WORK INSTRUCTION:
Could you reproduce the lines below from the one with "Screen dimensions: 800x596" through the one with "Open notifications bell"? Keep both ends and add nothing.

SUPPLIED MATERIAL:
[Start of section]

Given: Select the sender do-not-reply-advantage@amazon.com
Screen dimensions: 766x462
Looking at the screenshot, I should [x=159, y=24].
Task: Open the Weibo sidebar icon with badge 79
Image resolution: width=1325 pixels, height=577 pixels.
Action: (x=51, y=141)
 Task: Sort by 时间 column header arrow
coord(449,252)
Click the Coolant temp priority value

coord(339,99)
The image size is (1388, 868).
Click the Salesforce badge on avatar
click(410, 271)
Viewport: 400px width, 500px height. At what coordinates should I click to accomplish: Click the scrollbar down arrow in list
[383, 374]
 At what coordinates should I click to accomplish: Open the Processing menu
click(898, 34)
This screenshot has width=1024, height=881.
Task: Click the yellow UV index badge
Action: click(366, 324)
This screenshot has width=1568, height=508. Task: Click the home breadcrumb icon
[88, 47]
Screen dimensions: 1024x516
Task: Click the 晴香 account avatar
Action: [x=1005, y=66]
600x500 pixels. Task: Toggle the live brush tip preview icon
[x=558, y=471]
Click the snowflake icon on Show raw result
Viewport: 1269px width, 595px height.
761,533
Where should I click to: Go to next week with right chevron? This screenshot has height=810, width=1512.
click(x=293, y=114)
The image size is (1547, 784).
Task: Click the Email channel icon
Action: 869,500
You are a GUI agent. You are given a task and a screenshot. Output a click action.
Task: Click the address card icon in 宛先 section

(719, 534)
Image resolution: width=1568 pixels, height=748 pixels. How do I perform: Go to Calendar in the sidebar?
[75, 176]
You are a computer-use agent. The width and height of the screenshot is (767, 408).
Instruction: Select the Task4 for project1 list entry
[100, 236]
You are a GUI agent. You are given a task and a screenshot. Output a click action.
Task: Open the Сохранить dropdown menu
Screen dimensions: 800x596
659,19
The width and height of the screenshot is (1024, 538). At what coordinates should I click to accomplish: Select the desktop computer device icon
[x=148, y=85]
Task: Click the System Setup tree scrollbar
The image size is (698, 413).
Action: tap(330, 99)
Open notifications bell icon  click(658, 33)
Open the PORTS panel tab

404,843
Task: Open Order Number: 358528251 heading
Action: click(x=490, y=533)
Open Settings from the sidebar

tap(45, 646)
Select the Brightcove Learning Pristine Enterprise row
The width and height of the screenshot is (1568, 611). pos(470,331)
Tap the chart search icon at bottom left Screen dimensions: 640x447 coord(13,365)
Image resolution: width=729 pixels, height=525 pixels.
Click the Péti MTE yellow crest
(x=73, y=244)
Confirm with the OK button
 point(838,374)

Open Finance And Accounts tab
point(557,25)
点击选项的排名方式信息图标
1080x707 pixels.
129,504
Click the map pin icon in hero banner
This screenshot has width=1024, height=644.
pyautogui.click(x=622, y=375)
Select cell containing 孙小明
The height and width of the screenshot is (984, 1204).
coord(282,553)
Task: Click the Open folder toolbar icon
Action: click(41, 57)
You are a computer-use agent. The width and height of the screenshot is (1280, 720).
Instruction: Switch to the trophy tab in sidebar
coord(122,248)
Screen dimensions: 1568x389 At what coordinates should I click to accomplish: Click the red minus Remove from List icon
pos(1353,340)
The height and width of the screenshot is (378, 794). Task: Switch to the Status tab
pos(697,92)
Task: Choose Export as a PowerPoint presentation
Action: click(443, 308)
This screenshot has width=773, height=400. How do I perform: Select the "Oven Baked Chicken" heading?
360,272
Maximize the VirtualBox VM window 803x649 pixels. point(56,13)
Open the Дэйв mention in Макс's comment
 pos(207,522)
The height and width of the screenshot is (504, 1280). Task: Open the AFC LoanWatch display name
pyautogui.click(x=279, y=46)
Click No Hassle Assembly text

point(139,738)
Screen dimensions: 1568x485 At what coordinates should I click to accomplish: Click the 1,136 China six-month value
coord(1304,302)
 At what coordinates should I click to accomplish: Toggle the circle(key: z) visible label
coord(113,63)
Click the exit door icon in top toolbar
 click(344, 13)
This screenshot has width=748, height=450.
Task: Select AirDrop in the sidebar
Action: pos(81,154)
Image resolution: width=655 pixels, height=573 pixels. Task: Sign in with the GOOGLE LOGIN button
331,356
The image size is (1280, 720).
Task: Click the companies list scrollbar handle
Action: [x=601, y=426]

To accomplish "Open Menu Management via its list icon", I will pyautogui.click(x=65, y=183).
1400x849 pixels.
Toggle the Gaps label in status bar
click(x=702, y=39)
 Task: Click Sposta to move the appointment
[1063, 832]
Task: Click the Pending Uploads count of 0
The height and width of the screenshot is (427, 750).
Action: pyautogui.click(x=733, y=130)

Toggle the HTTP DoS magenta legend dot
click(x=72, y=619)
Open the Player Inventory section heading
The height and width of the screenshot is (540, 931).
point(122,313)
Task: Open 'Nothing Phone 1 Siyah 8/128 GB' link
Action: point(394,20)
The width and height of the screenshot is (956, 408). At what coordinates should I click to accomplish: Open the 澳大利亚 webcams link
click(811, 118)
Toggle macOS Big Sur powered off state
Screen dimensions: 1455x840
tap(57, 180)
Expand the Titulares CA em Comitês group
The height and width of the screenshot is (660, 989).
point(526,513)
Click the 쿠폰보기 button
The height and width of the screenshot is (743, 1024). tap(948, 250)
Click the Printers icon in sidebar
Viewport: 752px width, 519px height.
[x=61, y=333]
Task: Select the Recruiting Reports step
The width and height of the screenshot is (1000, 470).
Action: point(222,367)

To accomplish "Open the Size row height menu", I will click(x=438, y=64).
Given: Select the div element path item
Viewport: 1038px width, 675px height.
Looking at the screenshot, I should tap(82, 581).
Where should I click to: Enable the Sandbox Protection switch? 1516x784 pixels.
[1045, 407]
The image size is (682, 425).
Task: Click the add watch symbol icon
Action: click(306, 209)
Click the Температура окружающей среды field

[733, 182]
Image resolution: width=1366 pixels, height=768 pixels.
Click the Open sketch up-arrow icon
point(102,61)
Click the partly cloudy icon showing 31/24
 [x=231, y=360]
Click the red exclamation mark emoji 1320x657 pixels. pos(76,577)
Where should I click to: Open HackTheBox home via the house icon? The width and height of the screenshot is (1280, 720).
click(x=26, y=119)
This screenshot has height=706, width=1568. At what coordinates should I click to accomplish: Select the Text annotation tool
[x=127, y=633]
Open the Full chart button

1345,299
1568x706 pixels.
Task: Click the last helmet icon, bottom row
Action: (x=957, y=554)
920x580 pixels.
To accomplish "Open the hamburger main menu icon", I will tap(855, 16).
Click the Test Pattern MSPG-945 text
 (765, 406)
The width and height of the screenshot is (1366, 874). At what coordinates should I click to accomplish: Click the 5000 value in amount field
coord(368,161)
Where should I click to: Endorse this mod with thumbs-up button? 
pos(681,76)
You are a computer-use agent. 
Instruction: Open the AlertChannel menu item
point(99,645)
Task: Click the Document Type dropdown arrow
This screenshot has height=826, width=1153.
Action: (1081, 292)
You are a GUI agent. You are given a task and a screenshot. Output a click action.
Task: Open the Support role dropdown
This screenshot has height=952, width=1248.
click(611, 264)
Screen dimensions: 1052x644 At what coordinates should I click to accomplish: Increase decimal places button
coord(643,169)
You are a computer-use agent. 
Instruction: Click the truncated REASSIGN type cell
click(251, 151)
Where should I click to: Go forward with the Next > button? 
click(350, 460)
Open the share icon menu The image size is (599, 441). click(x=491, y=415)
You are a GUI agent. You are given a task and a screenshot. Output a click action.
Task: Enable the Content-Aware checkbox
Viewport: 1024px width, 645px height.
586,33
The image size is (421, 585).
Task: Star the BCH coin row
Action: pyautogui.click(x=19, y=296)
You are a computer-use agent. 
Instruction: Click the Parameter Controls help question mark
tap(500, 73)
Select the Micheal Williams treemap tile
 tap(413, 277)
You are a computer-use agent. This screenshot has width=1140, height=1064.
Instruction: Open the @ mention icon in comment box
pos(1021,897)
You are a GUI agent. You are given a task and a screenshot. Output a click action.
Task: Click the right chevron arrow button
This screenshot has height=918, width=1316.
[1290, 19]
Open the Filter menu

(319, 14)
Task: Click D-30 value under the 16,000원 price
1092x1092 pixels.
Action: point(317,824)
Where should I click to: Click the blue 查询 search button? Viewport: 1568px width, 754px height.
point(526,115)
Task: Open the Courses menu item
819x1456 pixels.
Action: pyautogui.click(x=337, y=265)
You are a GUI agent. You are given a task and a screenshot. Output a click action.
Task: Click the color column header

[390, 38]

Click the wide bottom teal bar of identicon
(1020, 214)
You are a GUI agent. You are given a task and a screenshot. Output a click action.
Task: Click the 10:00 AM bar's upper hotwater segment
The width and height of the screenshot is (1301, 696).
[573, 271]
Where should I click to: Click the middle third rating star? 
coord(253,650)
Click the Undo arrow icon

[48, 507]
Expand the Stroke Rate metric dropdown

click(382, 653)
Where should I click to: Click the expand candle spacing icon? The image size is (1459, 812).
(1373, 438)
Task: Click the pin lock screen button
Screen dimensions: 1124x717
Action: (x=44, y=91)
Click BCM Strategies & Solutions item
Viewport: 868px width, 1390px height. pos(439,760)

[End of section]

RESPONSE BOX:
Screen dimensions: 800x596
659,19
The width and height of the screenshot is (1024, 538). At what coordinates should I click to accomplish: Select the desktop computer device icon
[x=148, y=85]
Task: Click the System Setup tree scrollbar
The image size is (698, 413).
Action: tap(330, 99)
Open notifications bell icon  click(658, 33)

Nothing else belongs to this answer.